Platelets play an important role in several thromboembolic events [16–18]. Mean platelet volume and platelet count are 2 important indices of hemostasis and dysfunction. It was reported previously that enlarged platelets were metabolically more active and reflect higher thrombogenic potential [19]. The high platelet count was found to be associated with an elevated risk of cancer-associated thrombosis [16,17]. However, their role in myxoma-related embolism is still uncertain. Our study found that MPV level and the platelet count also play an important role in the embolism of patients with cardiac myxoma. It has been shown that inflammatory cytokine levels were increased in patients with cardiac myxomas, which may stimulate the increased production of larger platelets [20,21]. The decrease in inflammatory cytokine levels after tumor removal reinforces this finding.
Infected myxomas in combination with emboli were reported to greatly elevate the risk for systemic embolization [12,22]. However, our study found no significant differences in white blood count and neutrophils between the embolic and non-embolic groups, probably due to the low sensitivity of the 2 parameters in distinguishing the infected myxomas from the others.

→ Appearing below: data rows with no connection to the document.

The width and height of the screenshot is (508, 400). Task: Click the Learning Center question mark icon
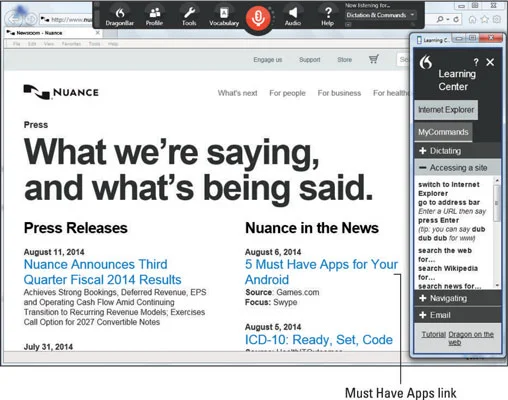click(x=476, y=62)
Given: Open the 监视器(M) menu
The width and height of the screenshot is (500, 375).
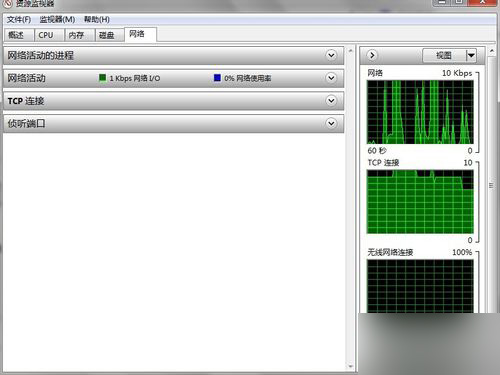Looking at the screenshot, I should 57,20.
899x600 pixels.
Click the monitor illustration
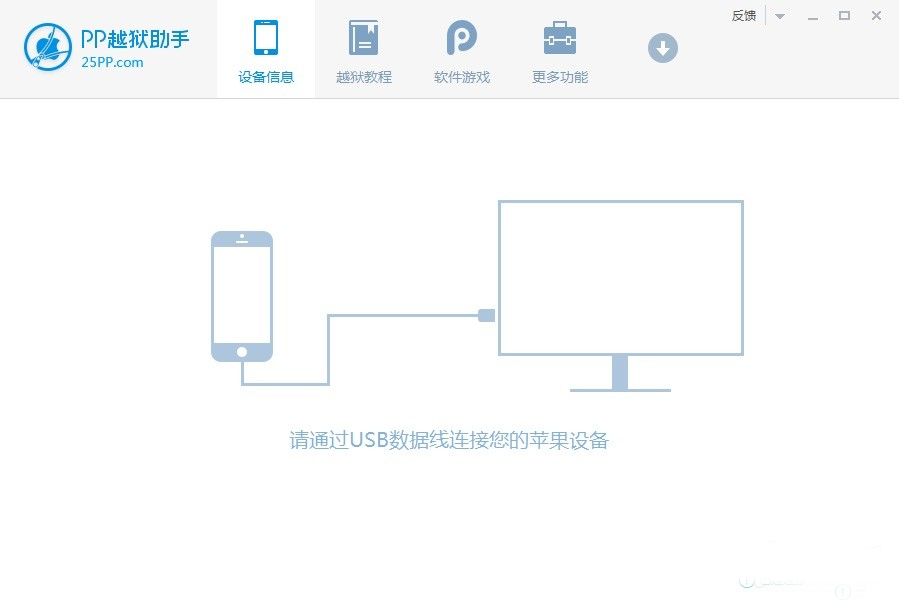[x=620, y=277]
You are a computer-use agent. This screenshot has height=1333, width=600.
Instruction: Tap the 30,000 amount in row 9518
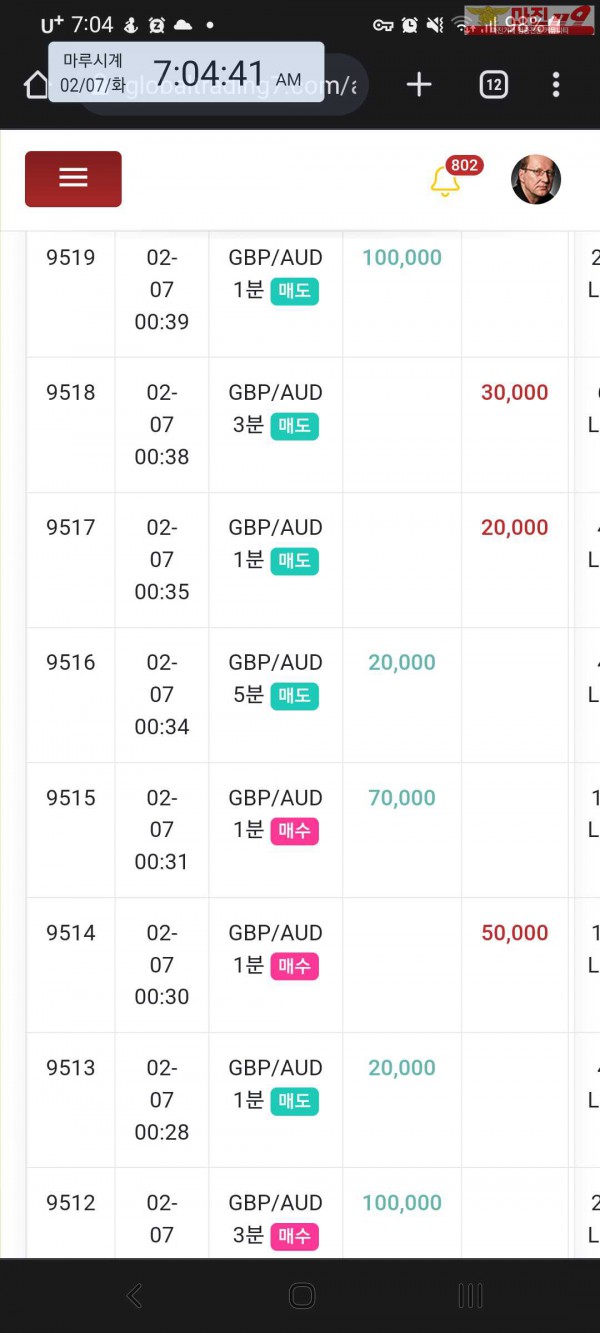(x=514, y=392)
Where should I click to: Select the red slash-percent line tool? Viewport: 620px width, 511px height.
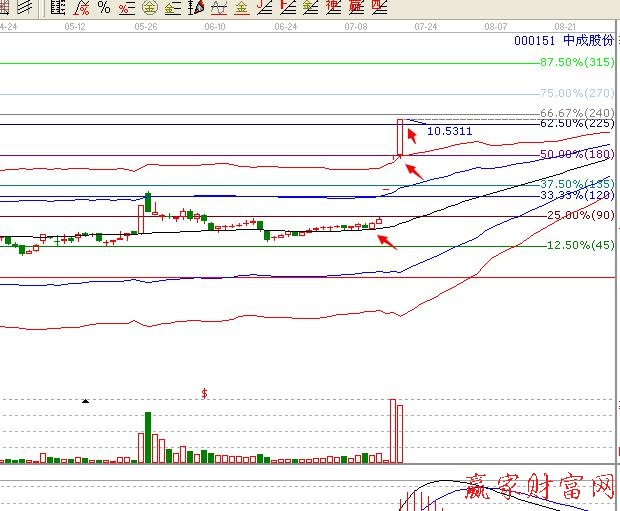81,8
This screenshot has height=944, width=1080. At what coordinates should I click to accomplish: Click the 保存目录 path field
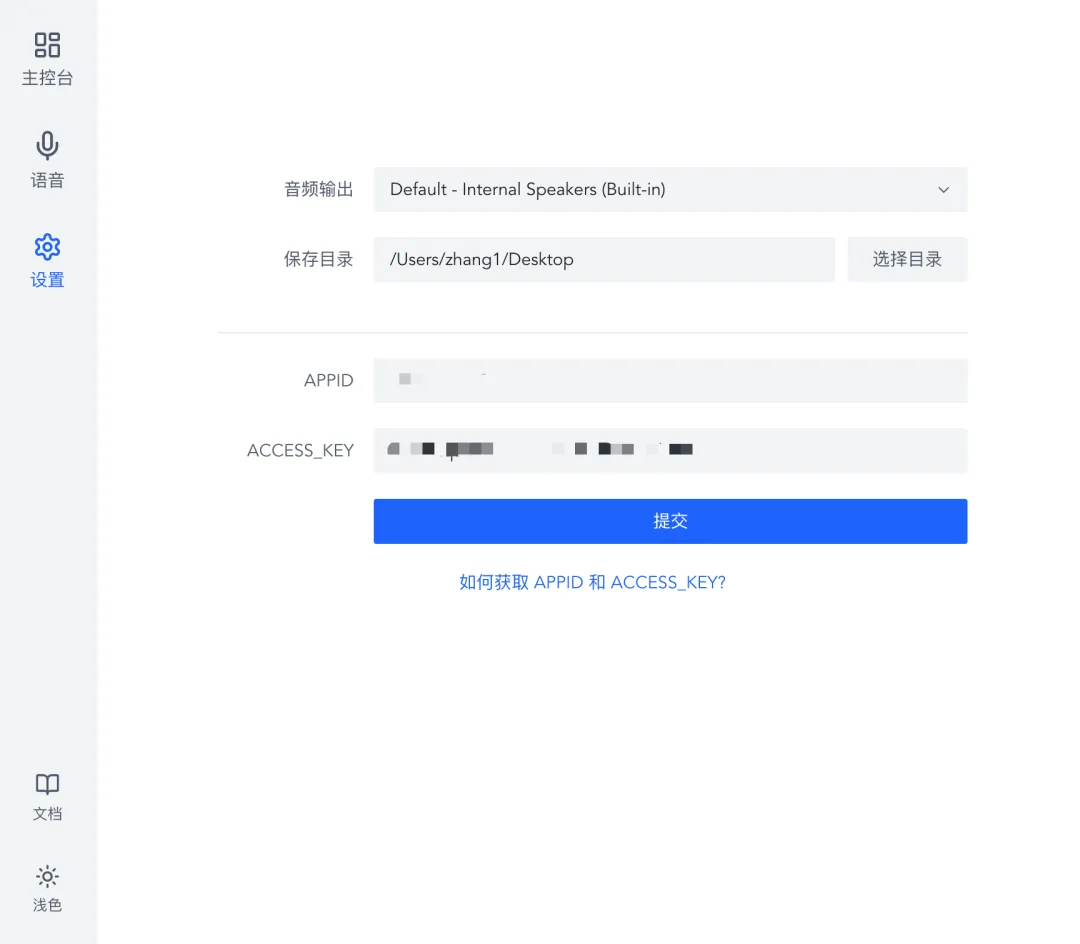pyautogui.click(x=603, y=259)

Tumor size and location are common echocardiographic parameters [10]. Biljana et al. reported that embolization in patients with right atrial myxomas was more frequent [13]. In our study, we found it very interesting that the atypical myxomas were associated with a higher risk of embolism, a result rarely reported before. Initially, we thought it may be due to their appearance and tumor location. Unfortunately, however, the prevalence of the 2 types of macroscopic tumors (solid vs. papillary) was not significantly different in typical (50.4% vs. 49.6%) and atypical locations (59.6 vs. 40.4%) (P=0.2470), consistent with previous findings [9]. We speculate that the atypical location plays a greater and more important role than the typical location in hemodynamics. Further investigation is needed to confirm this speculation.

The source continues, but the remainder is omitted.